## WHAT YOU NEED TO DO:
Find each line in the records that contains the string "Task", and copy those lines in full.

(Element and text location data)
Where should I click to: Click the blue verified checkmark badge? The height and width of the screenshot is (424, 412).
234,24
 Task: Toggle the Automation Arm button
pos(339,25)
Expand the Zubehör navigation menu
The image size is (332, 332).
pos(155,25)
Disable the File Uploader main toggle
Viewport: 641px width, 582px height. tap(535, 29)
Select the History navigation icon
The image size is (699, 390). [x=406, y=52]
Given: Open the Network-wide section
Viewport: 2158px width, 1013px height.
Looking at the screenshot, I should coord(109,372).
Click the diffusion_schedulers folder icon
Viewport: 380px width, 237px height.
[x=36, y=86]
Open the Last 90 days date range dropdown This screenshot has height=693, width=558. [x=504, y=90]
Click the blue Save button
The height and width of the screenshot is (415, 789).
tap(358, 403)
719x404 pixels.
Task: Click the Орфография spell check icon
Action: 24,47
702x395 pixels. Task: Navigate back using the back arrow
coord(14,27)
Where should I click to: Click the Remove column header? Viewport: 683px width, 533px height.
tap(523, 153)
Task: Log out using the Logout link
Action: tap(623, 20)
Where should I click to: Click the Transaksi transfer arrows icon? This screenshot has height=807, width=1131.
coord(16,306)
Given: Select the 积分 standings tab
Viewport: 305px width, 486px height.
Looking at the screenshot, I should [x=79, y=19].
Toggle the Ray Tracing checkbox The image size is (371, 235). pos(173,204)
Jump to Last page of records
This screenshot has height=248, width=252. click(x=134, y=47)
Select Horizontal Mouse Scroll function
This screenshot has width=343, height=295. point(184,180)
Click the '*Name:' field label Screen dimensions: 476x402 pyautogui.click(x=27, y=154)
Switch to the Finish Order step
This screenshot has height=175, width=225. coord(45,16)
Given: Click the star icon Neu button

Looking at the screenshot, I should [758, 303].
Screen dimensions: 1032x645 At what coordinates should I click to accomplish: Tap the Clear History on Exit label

## OUTPUT BELOW:
 Task: Toggle the Automation Arm button
Task: Click the Орфография spell check icon
702x395 pixels. Task: Navigate back using the back arrow
Task: Log out using the Logout link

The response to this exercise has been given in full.